== Source extract

Franz Janowitz (28 July 1892 – 4 November 1917) was an Austrian-Jewish poet, who wrote in German.

==Life and work==
Franz Janowitz was born on 28 July 1892 in Poděbrady, Bohemia, Austria-Hungary (now the Czech Republic). He was the younger son of the German-Jewish factory owner Gustav Janowitz (1849–1923) and his wife Hermine (née Schick) (1866–1924). He had two older brothers, including the writer and screenwriter Hans Janowitz (1890–1954).

In 1903, his parents sent him to Prague, where he attended the Imperial and Royal State Gymnasium in Prague-New Town. In Prague, he met Franz Werfel, Willy Haas, Max Brod, and other German-Jewish writers. He soon became involved in organizing Prague's cultural life. Together with Willy Haas, they invited the famous Viennese satirist Karl Kraus, which caused a great stir. In Prague, Karl Kraus made friends with young writers, including Franz Janowitz. This friendship deepened over the years into a special affection that shaped his future life.

After passing his school leaving examination in 1911, Janowitz, at his father's urgent request, began studying chemistry in Leipzig, which he completed in 1912. From then on, he wanted to devote himself exclusively to philosophical studies and literary work. In the winter semester of 1912, he enrolled in the Faculty of Philosophy at the University of Vienna. His doctoral thesis was to be devoted to the philosophy of Otto Weininger. His first poems appeared in Herder-Blätter, and he was recognized as a promising talent. Max Brod selected 16 of his poems for his yearbook Arkadia, published by Kurt Wolff Verlag. Janowitz was enrolled in Vienna for only three semesters. His one-year volunteer service interrupted his studies, and the war forced an end to his studies altogether.

Janowitz had enlisted in the Austro-Hungarian Army in 1913. After Austria-Hungary declared war on Serbia on 28 July 1914, Janowitz was mobilized in Bolzano and sent to the Galician front. Suffering from severe dysentery, his war service was initially deferred, but he later drafted into company duty in the hinterland and was stationed in Enns. Most of his war poems were written in Enns. However, after being declared fit for military service again, he was forced to return to the front in Enns. During an assault on Monte Rombon, in the Battle of Caporetto, he suffered a severe chest wound and died of his injuries on 4 November 1917, in Field Hospital 1301. He was buried in the military cemetery in Mittel-Breth (now Log pod Mangartom in Slovenia).

====

(What you will do):
- A) In the biography of Franz Janowitz, where did he study chemistry?
- B) Reproduce the Franz Janowitz biography word for word, everything from "Janowitz had enlisted" down to "Mangartom in Slovenia).".

== Information shown

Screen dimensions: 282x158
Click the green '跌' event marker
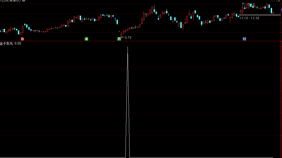119,39
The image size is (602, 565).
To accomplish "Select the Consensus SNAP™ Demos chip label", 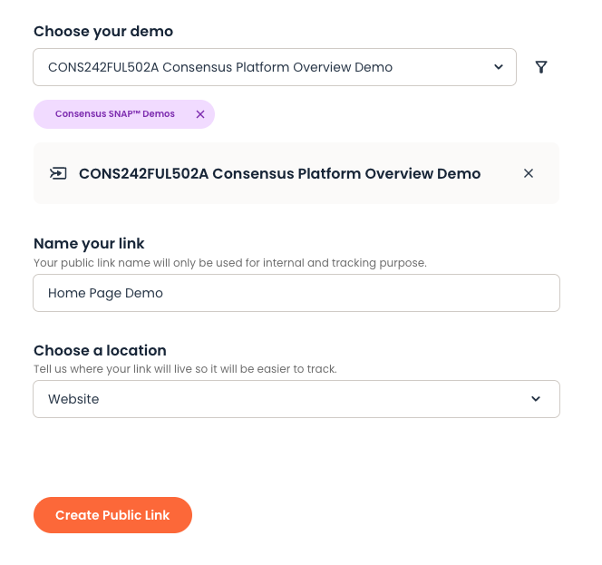I will tap(115, 114).
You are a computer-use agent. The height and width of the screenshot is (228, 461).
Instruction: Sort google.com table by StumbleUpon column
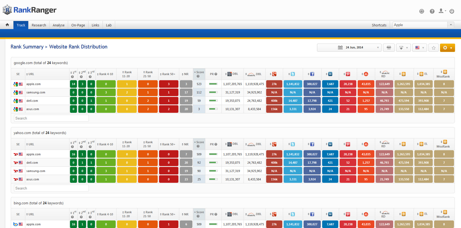pyautogui.click(x=366, y=74)
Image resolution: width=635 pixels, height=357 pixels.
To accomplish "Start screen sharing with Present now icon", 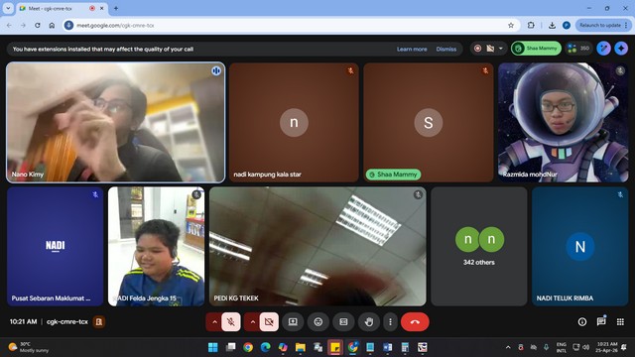I will (x=293, y=321).
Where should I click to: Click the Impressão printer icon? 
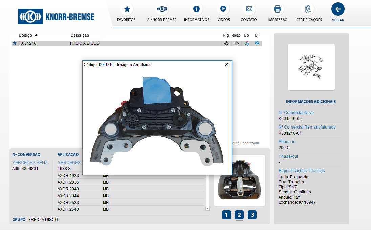(x=278, y=9)
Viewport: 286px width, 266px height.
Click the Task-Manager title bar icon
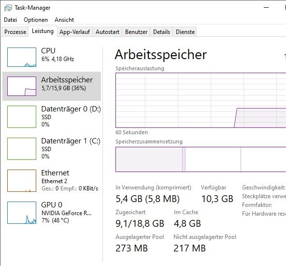8,8
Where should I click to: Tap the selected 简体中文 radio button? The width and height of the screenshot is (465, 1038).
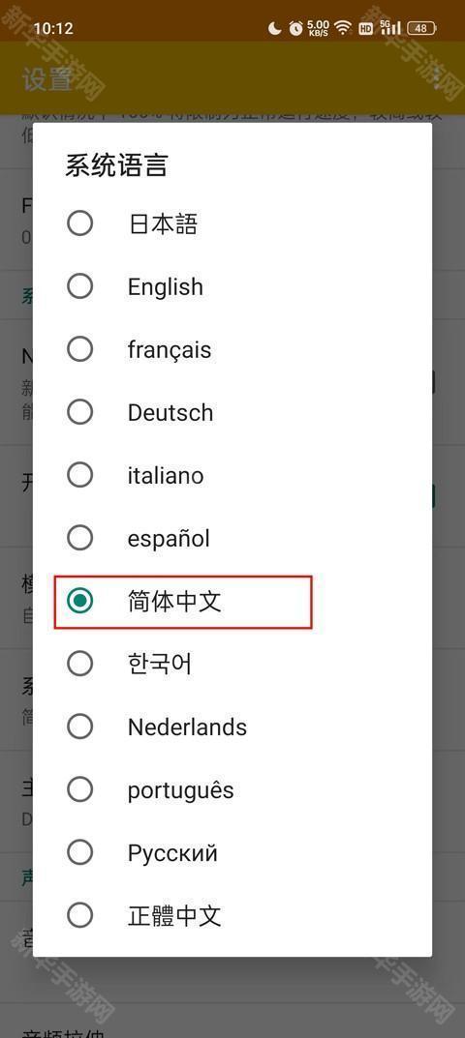click(79, 601)
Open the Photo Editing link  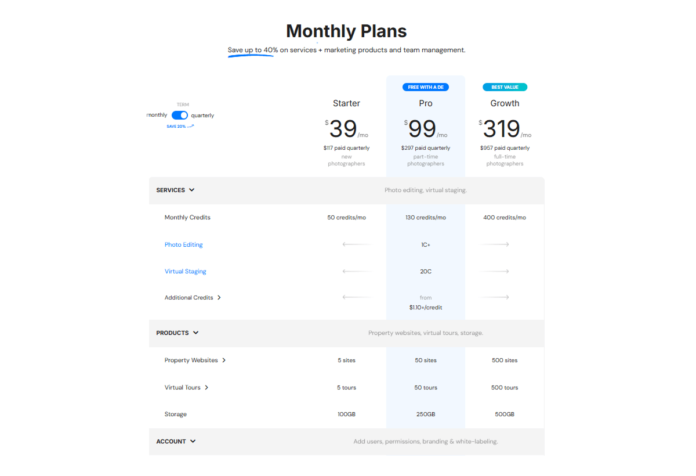point(183,244)
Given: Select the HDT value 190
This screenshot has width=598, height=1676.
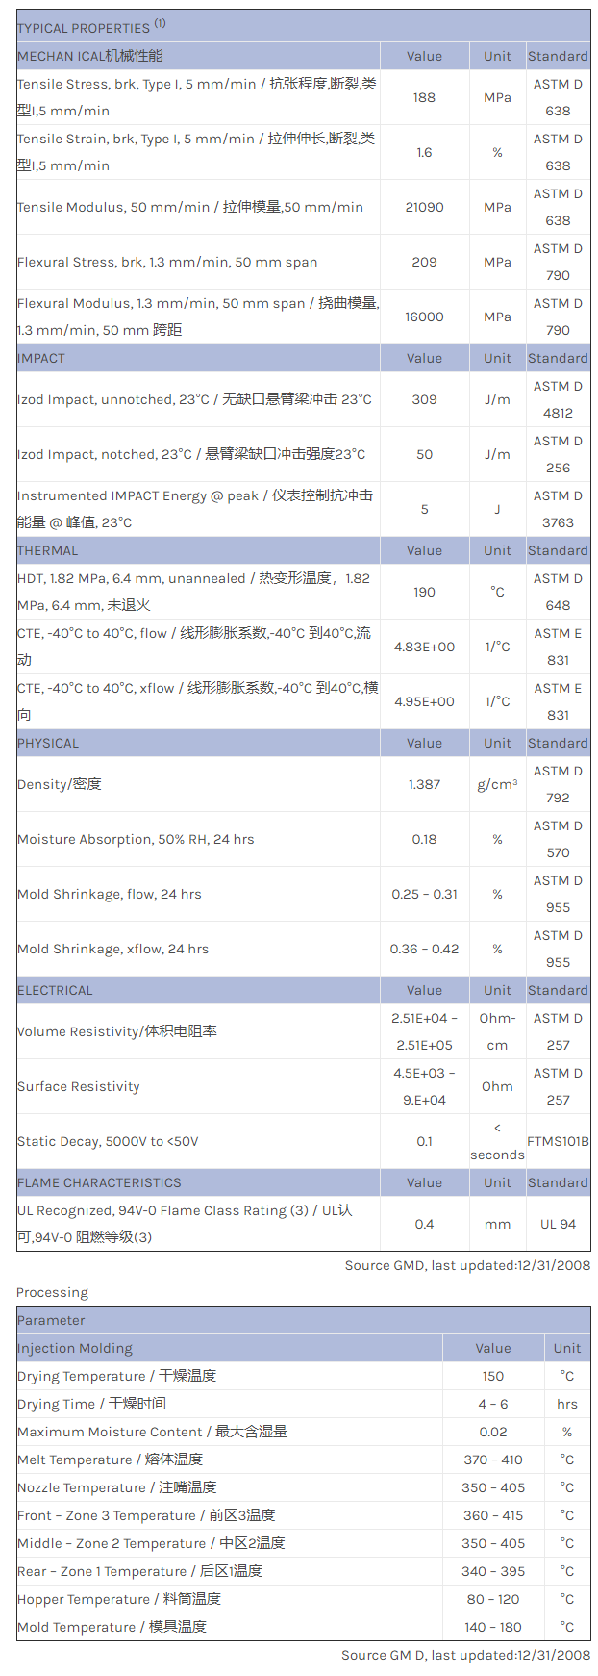Looking at the screenshot, I should pyautogui.click(x=424, y=592).
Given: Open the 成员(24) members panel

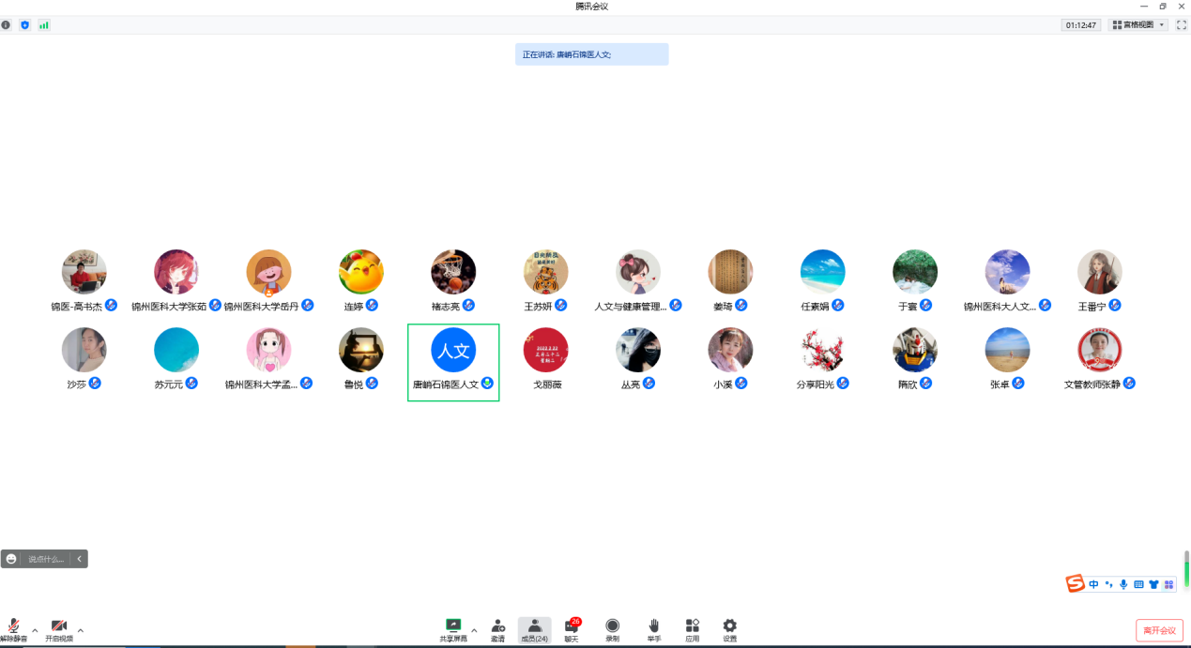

====

(List of solutions):
- A) Leipzig

- B)
Janowitz had enlisted in the Austro-Hungarian Army in 1913. After Austria-Hungary declared war on Serbia on 28 July 1914, Janowitz was mobilized in Bolzano and sent to the Galician front. Suffering from severe dysentery, his war service was initially deferred, but he later drafted into company duty in the hinterland and was stationed in Enns. Most of his war poems were written in Enns. However, after being declared fit for military service again, he was forced to return to the front in Enns. During an assault on Monte Rombon, in the Battle of Caporetto, he suffered a severe chest wound and died of his injuries on 4 November 1917, in Field Hospital 1301. He was buried in the military cemetery in Mittel-Breth (now Log pod Mangartom in Slovenia).